Investors who are interested in commodities may consider trading in straight commodity exchange traded funds (ETFs) or equity-based commodity ETFs. The current market conditions seems to be favoring the equity-based investments for the time being.
According to Paul Justice, a Morningstar analyst, commodity ETFs lagged behind spot markets and equity ETFs that held oil, gas and agricultural companies companies in 2009, reports Asjylyn Loder for Bloomberg.

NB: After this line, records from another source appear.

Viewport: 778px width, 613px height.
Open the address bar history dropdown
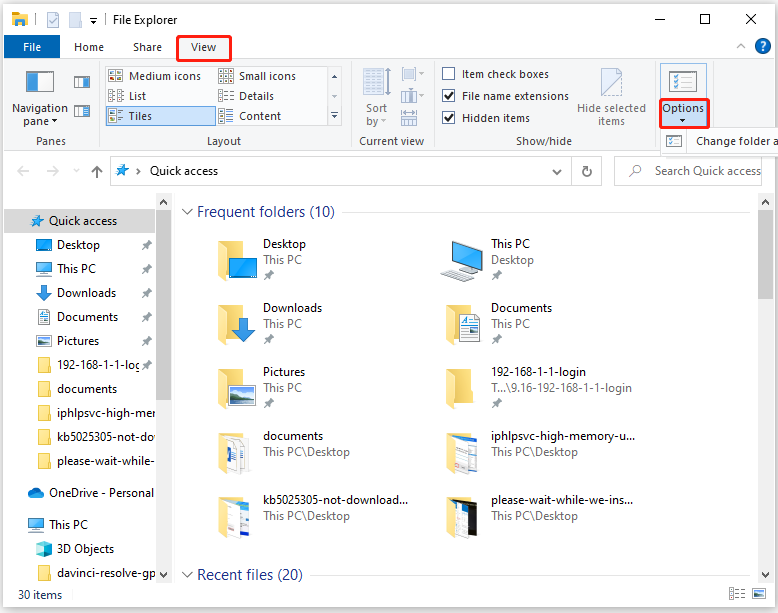click(x=558, y=171)
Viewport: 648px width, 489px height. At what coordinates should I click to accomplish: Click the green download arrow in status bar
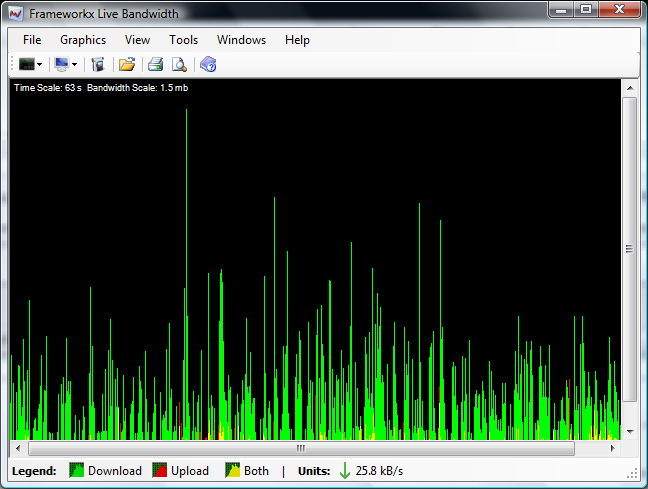pos(345,471)
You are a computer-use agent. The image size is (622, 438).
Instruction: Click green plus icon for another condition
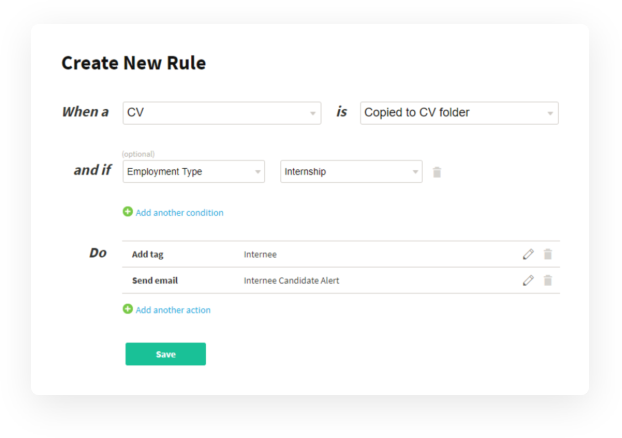pos(128,212)
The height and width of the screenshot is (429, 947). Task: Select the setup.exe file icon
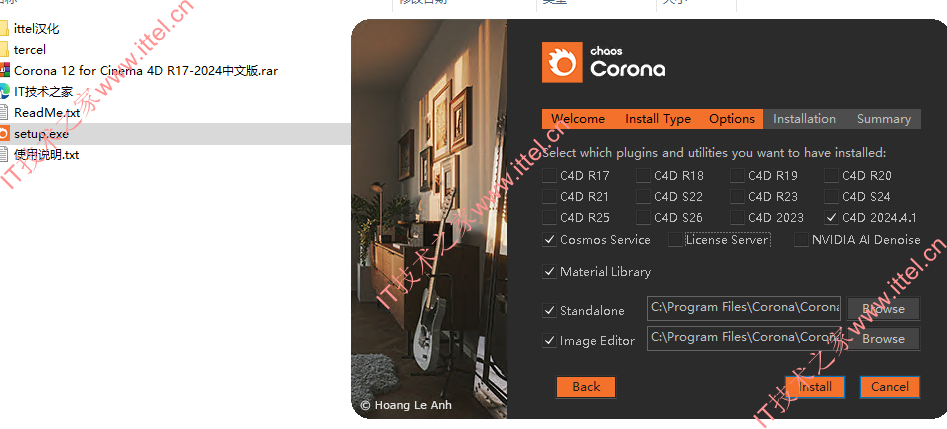pos(4,134)
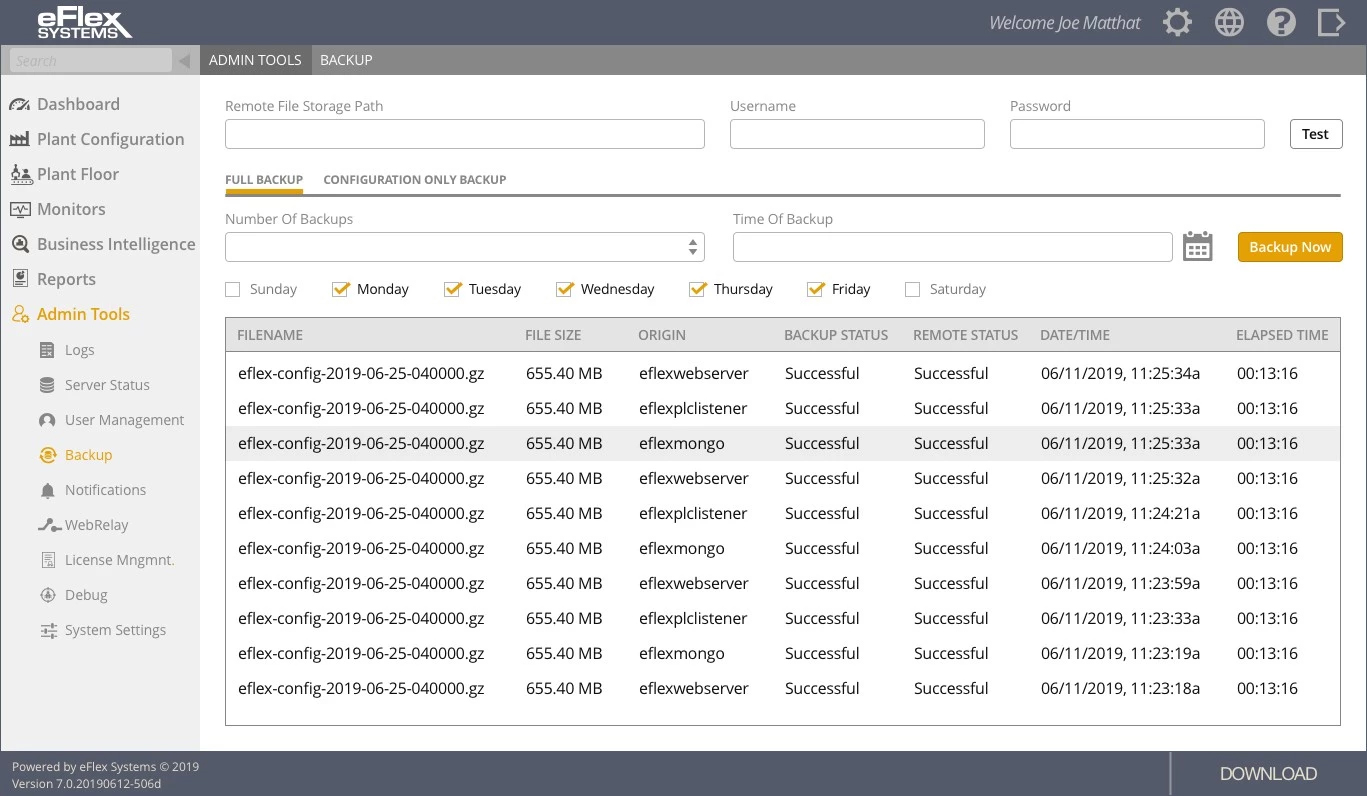Enable the Sunday backup checkbox
The height and width of the screenshot is (796, 1367).
233,290
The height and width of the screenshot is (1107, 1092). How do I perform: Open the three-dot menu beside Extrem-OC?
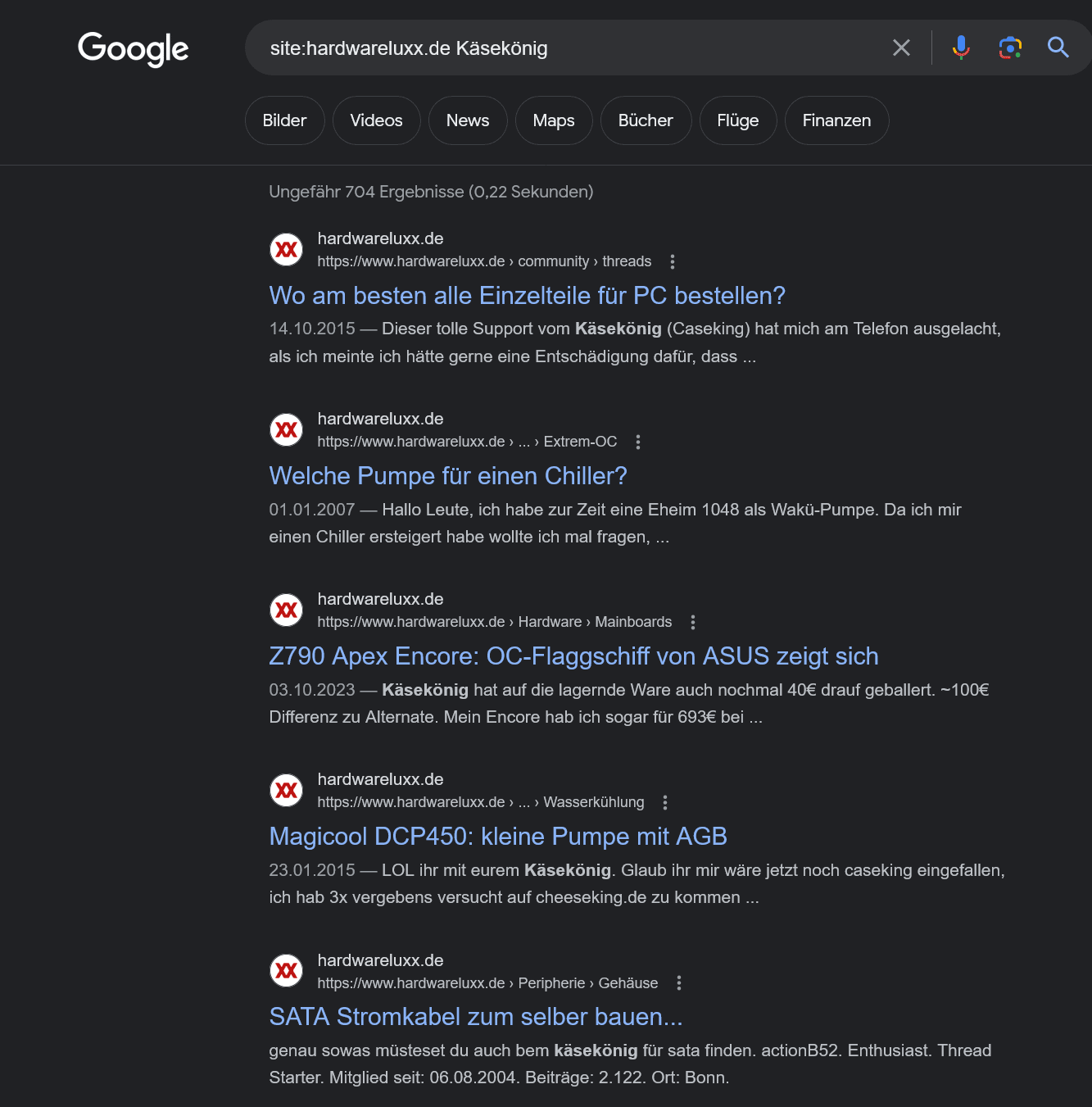click(x=638, y=442)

For instance, the United States Natural Gas (NYSEArca: UNG) dropped around 50% while the First Trust ISE-Revere Natural Gas (NYSEArca: FCG), which invests in natural gas companies, increased around 50%. PowerShares DB Commodity Index Fund (NYSEArca: DBC), saw gains of around 16% in 2009, but iShares S&P North American Natural Resources Sector (NYSEArca: IGE) had a total return of around 37%.
The National Stock Exchange, an electronic exchange for U.S.-listed stocks and ETFs, reported that commodity share growth in the total U.S. ETF market increased to 9.3% from 4.6%. In 2009 alone, more than $30 billion found its way into commodity products, which was more than a quarter of all U.S. ETF inflows.
Dave Nadig, director of research for IndexUniverse, believes investors are looking into commodities because of rising demand for raw materials in countries like China, India and Brazil.
Nadig explains that some funds like natural gas, oil and wheat are still suffering through contango – when a longer-dated contract is more expensive than the one the ETF needs to sell before the expiration date, which forces the fund to pay more each month to keep its same exposure levels.